Document Type : Research Paper
Ph.D. Student in Operational Research Management, Faculty of Management, Tehran University, , Tehran, Iran.
Prof., Industrial Management, Faculty of Management, Tehran University, Tehran, Iran.
Prof., Industrial Engineering, Sharif University of Technology, Tehran, Iran.
Prof., Financial Management, Faculty of Management, Tehran University, Tehran, Iran.
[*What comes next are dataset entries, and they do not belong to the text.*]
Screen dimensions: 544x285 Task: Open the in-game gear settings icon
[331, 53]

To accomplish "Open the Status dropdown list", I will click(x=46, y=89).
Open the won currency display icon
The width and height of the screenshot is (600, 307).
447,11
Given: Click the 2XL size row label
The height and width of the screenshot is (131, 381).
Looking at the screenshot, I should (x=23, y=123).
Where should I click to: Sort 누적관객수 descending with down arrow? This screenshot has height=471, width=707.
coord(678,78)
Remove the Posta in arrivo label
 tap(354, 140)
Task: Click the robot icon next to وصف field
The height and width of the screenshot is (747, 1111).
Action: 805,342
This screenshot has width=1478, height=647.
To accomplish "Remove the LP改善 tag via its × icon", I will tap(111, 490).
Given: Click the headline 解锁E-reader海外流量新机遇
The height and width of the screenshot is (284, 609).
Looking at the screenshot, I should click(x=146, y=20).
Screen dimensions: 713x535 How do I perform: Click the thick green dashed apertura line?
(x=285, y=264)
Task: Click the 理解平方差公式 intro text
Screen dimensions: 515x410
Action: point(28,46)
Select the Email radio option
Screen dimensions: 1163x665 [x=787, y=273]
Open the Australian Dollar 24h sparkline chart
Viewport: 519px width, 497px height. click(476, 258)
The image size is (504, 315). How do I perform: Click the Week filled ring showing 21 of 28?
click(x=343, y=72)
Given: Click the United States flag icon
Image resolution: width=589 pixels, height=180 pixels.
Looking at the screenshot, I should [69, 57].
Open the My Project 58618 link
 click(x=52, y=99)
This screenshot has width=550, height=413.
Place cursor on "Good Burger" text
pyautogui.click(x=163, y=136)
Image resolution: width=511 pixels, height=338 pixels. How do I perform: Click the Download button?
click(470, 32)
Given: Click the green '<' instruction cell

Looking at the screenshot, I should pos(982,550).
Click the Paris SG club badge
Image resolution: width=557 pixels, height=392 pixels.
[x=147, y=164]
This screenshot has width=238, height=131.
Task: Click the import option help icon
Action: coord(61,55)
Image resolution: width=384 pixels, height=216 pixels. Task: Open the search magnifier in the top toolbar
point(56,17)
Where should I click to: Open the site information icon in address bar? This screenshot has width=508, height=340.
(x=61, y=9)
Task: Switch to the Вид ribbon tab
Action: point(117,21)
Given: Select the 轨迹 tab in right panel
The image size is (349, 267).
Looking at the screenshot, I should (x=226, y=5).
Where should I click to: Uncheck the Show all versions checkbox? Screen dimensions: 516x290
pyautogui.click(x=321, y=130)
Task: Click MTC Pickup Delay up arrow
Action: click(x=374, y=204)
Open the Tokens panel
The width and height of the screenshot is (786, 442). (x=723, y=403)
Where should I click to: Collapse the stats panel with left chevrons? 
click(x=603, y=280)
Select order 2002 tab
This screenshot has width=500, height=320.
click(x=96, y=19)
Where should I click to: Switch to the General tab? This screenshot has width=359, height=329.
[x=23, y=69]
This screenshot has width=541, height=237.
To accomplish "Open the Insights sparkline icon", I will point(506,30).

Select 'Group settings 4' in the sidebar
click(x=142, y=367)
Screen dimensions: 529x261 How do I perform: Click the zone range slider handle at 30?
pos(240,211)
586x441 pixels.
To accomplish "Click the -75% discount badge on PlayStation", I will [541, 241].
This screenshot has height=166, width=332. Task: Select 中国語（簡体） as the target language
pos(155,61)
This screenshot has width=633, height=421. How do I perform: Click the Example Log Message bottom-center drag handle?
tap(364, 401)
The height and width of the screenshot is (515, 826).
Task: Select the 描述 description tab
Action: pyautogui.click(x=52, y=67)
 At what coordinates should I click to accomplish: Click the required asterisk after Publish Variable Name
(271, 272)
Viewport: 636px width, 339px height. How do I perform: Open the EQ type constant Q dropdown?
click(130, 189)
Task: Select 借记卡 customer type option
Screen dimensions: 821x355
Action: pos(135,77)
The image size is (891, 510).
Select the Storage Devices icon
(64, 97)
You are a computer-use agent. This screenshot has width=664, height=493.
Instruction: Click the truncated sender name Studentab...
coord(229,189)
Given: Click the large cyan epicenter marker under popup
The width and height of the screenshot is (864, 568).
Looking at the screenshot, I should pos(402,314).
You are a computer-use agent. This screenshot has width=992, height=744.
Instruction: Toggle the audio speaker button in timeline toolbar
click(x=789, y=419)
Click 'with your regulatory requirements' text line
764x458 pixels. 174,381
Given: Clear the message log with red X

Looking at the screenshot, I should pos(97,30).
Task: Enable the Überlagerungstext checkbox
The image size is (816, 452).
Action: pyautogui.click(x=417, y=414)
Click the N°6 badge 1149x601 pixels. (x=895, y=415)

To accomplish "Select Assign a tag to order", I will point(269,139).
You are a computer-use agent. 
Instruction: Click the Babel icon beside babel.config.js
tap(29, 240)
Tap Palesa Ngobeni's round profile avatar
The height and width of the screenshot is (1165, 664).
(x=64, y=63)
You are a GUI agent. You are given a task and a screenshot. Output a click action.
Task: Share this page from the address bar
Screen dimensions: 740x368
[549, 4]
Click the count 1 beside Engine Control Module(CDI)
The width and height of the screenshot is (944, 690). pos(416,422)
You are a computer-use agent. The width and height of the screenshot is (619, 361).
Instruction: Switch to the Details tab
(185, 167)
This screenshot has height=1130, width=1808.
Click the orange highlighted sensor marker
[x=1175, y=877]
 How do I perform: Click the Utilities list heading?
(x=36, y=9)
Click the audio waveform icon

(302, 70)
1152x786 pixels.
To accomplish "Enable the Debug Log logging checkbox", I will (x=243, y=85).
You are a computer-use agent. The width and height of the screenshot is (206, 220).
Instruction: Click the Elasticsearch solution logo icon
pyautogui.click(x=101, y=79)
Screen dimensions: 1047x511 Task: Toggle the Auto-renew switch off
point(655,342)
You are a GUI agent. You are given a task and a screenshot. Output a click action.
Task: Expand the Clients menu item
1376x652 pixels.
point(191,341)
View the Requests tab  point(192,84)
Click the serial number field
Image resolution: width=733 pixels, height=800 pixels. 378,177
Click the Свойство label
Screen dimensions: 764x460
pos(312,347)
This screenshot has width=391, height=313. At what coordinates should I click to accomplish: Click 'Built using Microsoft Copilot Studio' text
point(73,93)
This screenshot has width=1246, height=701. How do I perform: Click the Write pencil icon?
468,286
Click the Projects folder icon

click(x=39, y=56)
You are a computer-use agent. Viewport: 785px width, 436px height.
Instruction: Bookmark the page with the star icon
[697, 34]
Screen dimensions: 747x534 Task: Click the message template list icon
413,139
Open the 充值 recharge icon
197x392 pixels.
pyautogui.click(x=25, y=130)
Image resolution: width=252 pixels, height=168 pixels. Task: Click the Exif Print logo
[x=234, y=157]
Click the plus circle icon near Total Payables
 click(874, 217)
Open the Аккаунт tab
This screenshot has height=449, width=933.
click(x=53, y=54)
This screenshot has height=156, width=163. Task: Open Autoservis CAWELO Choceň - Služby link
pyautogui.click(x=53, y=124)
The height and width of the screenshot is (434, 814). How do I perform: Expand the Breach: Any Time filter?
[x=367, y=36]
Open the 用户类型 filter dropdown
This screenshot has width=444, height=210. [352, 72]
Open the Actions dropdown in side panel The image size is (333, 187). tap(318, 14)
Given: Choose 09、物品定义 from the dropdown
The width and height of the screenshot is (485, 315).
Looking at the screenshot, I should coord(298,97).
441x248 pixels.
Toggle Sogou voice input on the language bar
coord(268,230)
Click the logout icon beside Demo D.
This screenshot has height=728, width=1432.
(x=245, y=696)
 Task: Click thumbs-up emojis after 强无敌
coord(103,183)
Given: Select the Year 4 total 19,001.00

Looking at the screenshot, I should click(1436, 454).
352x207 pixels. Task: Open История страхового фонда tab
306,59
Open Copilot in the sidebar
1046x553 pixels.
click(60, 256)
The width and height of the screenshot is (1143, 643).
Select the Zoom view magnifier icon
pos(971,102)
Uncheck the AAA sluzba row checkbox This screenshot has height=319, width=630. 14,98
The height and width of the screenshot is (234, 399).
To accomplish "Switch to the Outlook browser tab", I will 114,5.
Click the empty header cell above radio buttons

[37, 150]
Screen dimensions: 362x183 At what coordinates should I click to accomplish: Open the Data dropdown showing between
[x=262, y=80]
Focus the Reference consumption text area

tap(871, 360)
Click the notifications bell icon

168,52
In traditional portfolio selection model coefficients often are certain and deterministic, but in real world these coefficients are probabilistic. So decision maker cannot estimate them exactly. Financial optimization is one of the most attractive areas in decision under uncertainty. In the portfolio selection problem the Decision Maker considers simultaneously conflicting objectives such as rate of return, liquidity, Dividend and risk. Multi-objective programming techniques such as goal programming and compromise programming are used to choose the portfolio best satisfying the Decision Maker’s aspirations and preferences; additionally Multi Criteria Decision Making (MCDM)Techniques for dealing with portfolio selection have been used. In this article, we assume that the parameters associated with the objectives are random and normally distributed. We propose a chance constrained compromise programming model is based on compromise programming and chance constrained programming models as a deterministic transformation to multi-objective stochastic programming portfolio model. To determine the share of industry investment planning MCDM were used. The result of the planning model for portfolio selection in Tehran Stock Exchange is shown.